En face des bois indigènes étaient groupés les instrumens de toute nature employés à la culture et à l’exploitation des forêts. Ces charrues spéciales destinées à retourner un sol sillonné de racines et à le préparer pour l’ensemencement, ces bêches circulaires faites pour arracher les jeunes plants qu’on veut transporter ailleurs, ces plantoirs pour faire des trous, ces haches de forme bizarre, ces cognées au manche allongé, ces scies de toute espèce, étaient pour les visiteurs des outils inconnus, et leur dévoilaient en quelque sorte un coin de l’existence humaine qu’ils n’avaient pas encore entrevu. C’est qu’en effet ces hommes qui passent leur vie au fond des forêts, dont l’occupation exclusive est d’abattre les arbres, de les scier en planches, de les équarrir en pièces de charpente, de les débiter en bois de feu, de les façonner enfin de mille manières pour les approprier à notre usage, les travailleurs forestiers en un mot forment une population presque inconnue du plus grand nombre, et l’on se sert journellement des objets qu’ils fabriquent sans se demander par quelles mains ces utiles produits ont dû passer.
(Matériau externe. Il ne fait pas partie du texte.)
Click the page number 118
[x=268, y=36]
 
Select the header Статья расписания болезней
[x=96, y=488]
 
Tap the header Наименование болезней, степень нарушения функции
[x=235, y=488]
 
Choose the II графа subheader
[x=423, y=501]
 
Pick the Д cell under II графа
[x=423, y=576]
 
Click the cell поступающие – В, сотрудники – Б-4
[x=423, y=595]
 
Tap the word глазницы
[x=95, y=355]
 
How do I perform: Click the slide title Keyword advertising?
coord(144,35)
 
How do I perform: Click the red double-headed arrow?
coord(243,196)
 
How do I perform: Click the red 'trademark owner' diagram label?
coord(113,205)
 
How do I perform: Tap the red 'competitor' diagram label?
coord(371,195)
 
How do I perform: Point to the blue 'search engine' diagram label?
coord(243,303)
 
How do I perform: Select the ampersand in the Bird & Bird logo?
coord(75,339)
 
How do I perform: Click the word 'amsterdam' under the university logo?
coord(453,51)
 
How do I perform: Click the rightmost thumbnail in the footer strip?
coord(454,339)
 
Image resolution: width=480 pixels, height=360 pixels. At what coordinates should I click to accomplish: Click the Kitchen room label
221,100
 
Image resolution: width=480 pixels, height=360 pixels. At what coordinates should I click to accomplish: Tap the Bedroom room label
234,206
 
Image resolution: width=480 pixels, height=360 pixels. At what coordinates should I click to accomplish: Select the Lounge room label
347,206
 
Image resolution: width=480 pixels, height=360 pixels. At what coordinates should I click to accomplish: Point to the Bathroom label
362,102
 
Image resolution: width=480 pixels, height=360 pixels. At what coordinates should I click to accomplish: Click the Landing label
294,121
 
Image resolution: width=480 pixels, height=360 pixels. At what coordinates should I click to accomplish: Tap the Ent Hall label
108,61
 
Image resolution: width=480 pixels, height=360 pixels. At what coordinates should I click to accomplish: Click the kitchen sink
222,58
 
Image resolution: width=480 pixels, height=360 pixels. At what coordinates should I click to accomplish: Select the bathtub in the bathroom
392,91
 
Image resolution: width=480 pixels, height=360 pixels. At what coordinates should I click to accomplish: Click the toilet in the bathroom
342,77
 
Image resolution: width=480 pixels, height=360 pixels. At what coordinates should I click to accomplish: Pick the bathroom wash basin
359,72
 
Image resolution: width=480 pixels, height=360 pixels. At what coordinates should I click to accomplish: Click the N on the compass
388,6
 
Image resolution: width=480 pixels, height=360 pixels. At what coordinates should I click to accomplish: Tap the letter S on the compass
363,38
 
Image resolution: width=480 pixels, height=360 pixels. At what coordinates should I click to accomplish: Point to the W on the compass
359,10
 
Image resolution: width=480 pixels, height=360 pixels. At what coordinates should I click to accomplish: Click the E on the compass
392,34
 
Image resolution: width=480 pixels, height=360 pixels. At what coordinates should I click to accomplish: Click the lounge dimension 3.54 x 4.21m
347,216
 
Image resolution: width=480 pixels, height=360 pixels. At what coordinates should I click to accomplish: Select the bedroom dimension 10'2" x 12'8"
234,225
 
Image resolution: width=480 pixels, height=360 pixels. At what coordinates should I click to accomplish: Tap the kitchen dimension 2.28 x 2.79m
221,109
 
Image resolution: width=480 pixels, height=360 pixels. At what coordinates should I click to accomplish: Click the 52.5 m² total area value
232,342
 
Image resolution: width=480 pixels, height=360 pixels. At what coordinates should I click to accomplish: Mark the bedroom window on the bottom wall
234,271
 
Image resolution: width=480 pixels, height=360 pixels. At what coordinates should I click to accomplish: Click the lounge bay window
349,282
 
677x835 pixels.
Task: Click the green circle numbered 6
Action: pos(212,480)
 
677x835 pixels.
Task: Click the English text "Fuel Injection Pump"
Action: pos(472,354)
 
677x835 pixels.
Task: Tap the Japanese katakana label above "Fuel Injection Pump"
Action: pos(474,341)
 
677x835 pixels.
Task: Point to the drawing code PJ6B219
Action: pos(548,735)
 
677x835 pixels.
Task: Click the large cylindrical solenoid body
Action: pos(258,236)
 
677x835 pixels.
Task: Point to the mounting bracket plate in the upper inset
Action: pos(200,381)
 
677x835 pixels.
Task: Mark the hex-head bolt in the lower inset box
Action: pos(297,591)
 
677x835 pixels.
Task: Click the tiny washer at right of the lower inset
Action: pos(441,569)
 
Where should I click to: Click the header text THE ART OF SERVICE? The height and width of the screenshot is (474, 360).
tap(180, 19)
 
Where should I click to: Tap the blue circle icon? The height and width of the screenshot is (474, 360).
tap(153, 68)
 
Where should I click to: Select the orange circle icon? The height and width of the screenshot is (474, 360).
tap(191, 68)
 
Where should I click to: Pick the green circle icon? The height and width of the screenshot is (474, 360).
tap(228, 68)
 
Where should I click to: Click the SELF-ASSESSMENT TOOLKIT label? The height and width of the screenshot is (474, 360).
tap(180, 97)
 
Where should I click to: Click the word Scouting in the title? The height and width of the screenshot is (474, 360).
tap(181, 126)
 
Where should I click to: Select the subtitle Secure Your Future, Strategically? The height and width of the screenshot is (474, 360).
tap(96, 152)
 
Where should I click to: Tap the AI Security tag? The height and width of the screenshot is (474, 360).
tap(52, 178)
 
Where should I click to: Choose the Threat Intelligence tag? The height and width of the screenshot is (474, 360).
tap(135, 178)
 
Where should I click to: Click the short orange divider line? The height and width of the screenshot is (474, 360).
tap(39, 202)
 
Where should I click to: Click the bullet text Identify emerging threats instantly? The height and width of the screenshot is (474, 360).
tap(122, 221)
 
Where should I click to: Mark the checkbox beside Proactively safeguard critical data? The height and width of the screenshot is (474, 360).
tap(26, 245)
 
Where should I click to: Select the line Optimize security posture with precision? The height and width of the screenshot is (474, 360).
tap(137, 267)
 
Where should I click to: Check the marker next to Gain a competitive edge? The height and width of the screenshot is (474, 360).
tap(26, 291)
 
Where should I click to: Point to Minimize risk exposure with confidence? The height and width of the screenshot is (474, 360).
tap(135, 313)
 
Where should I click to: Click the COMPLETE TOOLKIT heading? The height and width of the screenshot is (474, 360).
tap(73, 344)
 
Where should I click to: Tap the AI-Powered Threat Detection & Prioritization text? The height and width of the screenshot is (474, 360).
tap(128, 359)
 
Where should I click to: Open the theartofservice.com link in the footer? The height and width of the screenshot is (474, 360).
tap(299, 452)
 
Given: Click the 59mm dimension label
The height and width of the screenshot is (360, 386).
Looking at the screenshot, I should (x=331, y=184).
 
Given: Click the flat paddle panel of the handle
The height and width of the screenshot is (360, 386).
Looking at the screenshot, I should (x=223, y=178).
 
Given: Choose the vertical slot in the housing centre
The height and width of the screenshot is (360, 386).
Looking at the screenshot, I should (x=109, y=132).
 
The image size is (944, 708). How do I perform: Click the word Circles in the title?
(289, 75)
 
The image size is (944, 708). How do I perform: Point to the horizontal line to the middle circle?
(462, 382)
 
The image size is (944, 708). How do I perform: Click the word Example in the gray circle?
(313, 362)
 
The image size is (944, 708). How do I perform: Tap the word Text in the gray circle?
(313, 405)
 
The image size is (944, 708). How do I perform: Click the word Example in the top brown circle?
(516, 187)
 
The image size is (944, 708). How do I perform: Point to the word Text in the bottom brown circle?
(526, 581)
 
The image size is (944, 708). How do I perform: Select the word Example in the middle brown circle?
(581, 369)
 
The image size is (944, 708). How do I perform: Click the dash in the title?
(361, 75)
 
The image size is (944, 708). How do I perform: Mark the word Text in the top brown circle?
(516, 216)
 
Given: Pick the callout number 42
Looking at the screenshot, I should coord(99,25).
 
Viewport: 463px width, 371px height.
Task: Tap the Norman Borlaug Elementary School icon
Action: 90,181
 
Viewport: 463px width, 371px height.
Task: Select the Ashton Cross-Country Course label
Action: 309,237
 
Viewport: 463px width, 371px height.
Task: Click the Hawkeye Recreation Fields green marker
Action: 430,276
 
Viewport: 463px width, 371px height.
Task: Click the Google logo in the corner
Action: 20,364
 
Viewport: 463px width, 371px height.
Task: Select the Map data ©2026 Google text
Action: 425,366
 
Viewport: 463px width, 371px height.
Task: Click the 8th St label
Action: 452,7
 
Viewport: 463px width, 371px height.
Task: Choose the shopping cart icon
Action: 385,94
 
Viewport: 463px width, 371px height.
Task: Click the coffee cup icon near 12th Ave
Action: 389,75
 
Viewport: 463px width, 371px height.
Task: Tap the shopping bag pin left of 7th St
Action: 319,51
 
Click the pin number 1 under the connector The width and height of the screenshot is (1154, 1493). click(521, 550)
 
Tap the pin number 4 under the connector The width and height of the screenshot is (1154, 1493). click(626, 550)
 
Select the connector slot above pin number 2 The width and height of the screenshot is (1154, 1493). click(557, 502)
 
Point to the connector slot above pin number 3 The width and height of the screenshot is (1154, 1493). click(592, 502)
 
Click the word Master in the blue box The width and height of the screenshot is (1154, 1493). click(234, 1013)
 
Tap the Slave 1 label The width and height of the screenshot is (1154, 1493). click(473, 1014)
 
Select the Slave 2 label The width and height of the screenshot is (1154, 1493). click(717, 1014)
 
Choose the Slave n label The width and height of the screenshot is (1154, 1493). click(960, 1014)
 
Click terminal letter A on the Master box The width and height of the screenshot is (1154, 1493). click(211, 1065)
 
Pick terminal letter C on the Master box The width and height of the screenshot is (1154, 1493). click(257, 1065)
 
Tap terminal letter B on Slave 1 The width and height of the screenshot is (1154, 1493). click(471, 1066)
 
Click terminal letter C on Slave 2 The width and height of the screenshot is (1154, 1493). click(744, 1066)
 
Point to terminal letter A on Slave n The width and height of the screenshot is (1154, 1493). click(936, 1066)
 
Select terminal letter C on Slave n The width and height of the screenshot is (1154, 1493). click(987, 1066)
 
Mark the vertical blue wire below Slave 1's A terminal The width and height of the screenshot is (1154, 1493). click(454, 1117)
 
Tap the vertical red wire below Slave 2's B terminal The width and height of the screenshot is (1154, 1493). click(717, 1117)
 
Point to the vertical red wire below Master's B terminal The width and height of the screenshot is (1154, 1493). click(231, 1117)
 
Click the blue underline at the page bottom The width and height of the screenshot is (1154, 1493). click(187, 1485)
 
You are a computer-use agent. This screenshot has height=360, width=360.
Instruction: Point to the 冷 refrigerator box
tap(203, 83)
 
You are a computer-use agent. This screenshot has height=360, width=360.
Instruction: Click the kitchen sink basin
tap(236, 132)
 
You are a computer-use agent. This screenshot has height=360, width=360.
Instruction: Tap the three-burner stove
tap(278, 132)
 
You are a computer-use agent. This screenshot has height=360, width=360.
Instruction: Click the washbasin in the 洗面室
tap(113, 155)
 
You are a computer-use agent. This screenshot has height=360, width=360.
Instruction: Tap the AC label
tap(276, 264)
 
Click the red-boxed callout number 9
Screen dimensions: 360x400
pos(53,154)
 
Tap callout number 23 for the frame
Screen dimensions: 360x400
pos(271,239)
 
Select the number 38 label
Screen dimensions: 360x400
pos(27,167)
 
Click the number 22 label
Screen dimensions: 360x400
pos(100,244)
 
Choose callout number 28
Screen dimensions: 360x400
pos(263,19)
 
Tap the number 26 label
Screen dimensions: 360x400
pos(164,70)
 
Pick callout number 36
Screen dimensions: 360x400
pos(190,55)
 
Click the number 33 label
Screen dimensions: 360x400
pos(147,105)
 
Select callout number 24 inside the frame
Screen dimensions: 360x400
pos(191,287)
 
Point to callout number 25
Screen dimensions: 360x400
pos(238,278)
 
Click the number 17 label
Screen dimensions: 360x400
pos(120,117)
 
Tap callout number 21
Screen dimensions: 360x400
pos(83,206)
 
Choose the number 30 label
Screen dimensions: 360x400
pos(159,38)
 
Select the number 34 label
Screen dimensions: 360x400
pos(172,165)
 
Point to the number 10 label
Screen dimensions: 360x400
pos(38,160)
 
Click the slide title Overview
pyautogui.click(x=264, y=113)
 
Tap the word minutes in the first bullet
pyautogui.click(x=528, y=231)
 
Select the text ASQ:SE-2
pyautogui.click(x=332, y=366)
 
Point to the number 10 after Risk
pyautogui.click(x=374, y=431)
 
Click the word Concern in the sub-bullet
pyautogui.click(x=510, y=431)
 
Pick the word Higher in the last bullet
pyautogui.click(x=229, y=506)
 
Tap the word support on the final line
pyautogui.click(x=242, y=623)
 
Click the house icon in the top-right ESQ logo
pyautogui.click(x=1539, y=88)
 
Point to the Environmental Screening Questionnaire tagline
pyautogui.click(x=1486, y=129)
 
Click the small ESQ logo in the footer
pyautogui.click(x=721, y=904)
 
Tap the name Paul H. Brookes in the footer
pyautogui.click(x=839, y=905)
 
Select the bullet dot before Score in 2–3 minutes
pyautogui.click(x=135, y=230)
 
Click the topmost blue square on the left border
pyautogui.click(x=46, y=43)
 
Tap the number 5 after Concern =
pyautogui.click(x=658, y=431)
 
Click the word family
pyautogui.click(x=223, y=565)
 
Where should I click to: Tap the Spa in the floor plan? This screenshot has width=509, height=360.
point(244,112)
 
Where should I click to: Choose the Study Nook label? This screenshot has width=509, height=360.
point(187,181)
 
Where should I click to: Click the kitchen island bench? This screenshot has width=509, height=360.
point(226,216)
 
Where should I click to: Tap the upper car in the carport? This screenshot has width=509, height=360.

Après avoir dans des études précédentes[2] exposé les principes de la culture des forêts et recherché le mode de traitement qui leur convient eu égard à la qualité du propriétaire, il ne sera donc pas inutile aujourd’hui de passer en revue les divers travaux d’exploitation qu’elles comportent, et de suivre l’arbre dans les transformations qu’il doit subir avant d’être appliqué par l’industrie humaine aux emplois les plus variés.


I.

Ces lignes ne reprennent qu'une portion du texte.